STATE benefits are being updated to the new 2022/23 levels but are leaving unpaid carers’ benefits far behind the rate of living costs, meaning a real-terms cut in income.
Carers receiving the main carers’ benefit, Carer’s Allowance, will be getting an increase of just £2.10 per week, based on inflation rates of only 3.1% set last year when the real rate of inflation could now be as high as nearly 8% in April. This represents a real-terms cut in benefits as inflation outstrips the levels of uprating.
Carer’s Allowance will rise from £67.60 a week to £69.70, whilst the earnings limit for those claiming the benefit will rise from £128 to £132 a week. As the National Living Wage (NLW) has also increased, it means that anyone employed on the NLW will see a real-terms cut in the number of hours they are able to work and still keep their Carer’s Allowance. This will fall from a maximum 14.36 hours of work per week to only 13.89 hours a week to stay within the limit. If a carer goes over the earnings limit, they lose 100% of their Carer’s Allowance, a harsh penalty to pay.
For people caring for a severely disabled person for more than 35 hours a week, the carer element of Universal Credit will rise to £168.81 a month.
Carer’s Allowance is the lowest benefit of its kind and 35 hours of care need to be provided to a person with significant needs receiving the right level of disability benefits.
Helen Walker, Chief Executive of Carers UK, said:
“As the cost of living crisis piles on the stress and pressure to household finances across the UK, the below-inflation increases to Carer’s Allowance and Universal Credit are yet another blow for hard-pressed carers.
“Many carers have a reduced capacity to work because of their caring responsibilities or have had to give up work altogether.
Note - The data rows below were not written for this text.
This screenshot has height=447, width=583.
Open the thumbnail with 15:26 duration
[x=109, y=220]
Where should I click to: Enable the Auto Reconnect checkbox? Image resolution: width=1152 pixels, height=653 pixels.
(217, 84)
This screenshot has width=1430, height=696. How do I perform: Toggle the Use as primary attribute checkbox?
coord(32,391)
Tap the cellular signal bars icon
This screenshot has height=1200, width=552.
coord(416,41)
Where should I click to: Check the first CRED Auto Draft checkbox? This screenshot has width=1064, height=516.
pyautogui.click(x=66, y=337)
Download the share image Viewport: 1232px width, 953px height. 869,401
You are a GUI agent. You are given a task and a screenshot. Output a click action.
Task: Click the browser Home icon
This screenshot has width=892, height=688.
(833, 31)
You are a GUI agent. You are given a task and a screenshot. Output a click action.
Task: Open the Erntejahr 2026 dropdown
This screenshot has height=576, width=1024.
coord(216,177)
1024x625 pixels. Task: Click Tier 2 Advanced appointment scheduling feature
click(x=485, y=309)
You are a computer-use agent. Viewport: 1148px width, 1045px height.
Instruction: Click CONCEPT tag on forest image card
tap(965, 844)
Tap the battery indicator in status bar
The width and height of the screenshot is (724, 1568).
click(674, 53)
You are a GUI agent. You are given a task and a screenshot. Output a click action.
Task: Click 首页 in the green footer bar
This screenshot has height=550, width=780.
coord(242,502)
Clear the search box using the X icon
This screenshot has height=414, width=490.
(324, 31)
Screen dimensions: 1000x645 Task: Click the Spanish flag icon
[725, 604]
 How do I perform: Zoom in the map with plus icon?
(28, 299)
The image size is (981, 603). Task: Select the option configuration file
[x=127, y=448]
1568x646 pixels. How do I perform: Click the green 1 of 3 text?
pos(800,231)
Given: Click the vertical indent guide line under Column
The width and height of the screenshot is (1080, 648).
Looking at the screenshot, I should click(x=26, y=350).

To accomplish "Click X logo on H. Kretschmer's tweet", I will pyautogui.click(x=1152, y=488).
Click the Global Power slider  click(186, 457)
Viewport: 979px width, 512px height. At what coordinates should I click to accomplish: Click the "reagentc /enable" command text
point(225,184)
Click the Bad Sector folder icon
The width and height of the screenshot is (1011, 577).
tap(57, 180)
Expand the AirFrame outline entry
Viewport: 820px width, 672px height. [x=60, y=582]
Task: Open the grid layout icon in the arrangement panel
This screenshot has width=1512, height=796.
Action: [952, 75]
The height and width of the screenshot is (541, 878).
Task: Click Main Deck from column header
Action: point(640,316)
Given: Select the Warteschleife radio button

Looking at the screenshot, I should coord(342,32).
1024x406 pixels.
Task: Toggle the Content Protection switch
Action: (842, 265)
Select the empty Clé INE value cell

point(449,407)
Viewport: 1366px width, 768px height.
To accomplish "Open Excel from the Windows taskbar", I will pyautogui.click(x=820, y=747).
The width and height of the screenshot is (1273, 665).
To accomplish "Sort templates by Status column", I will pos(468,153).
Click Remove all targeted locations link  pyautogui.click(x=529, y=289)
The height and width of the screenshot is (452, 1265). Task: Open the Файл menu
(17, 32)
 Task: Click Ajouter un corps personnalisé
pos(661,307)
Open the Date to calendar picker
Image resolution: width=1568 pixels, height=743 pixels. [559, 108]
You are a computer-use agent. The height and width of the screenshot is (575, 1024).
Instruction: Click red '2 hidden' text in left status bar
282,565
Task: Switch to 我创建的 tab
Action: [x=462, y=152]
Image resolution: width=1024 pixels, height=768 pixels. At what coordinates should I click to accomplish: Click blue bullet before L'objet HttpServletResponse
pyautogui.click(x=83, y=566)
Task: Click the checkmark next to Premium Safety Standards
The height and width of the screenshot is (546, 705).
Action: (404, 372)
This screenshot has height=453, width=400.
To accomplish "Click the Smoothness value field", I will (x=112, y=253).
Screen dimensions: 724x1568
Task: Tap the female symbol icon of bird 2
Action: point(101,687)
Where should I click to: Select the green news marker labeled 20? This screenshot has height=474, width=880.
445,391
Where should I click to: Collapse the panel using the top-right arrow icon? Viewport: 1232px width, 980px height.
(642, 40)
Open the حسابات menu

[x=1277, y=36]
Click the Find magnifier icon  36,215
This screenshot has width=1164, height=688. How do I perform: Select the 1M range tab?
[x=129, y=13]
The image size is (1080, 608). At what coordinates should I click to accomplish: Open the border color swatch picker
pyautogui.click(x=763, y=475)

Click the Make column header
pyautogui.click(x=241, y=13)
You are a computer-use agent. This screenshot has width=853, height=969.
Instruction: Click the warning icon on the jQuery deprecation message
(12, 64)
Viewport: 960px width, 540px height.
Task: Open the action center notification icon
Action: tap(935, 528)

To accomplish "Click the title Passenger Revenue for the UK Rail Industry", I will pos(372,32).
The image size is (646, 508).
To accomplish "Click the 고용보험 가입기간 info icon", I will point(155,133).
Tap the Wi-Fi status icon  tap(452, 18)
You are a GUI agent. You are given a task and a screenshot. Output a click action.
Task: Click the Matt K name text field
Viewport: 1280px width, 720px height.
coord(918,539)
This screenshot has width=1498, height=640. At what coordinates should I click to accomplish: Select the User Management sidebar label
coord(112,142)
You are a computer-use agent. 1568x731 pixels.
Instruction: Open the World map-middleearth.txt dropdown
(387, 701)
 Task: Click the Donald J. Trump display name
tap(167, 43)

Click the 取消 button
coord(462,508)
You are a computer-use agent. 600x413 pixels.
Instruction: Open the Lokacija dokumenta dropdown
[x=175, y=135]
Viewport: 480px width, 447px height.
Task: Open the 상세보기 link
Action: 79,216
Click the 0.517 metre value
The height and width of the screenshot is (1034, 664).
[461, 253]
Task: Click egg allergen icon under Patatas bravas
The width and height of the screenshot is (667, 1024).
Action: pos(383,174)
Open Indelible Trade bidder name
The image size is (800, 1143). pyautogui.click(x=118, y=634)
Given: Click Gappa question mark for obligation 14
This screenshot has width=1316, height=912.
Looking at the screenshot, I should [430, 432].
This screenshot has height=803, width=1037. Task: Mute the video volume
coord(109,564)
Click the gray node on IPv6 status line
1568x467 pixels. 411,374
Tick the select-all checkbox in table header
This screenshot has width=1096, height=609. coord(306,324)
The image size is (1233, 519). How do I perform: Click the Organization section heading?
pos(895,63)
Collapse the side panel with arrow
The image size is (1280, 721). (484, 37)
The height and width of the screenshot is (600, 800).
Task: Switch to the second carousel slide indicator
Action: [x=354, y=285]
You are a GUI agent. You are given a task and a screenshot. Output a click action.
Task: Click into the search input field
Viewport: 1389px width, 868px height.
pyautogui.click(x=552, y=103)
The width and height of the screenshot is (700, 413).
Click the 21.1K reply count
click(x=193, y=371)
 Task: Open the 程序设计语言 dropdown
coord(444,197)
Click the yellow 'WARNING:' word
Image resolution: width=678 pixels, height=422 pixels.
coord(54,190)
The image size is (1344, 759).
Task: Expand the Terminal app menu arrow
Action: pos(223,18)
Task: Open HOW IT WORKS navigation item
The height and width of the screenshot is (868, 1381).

Despite the majority of carers having taken on more care during the pandemic, which has protected our health and care systems, they face a real-terms cut in the level of financial support they receive. Carers do not deserve more hardship when they have done so much.
“Caring for someone can mean extra costs like having to use more electricity for special equipment, more heating to keep someone frail or unwell warm, and needing to spend more on special food. According to Carers UK’s recent research, Under Pressure, a quarter of carers receiving carer benefits were already using a foodbank. Today’s real-term cuts mean that many more will face challenging decisions about whether they heat their home or feed themselves.
“Once again the UK Government has failed to increase the Earnings Limit for Carer’s Allowance in line with rises in the National Living Wage meaning carers can now work just 13 hours a week and retain their entitlement to Carer’s Allowance. This is completely counter to the UK Government’s objective to make work pay. What we need urgently is a system that legislates for a year-on-year rise, in line with at least 16 times the National Living Wage along with significant increases to carers’ benefits.”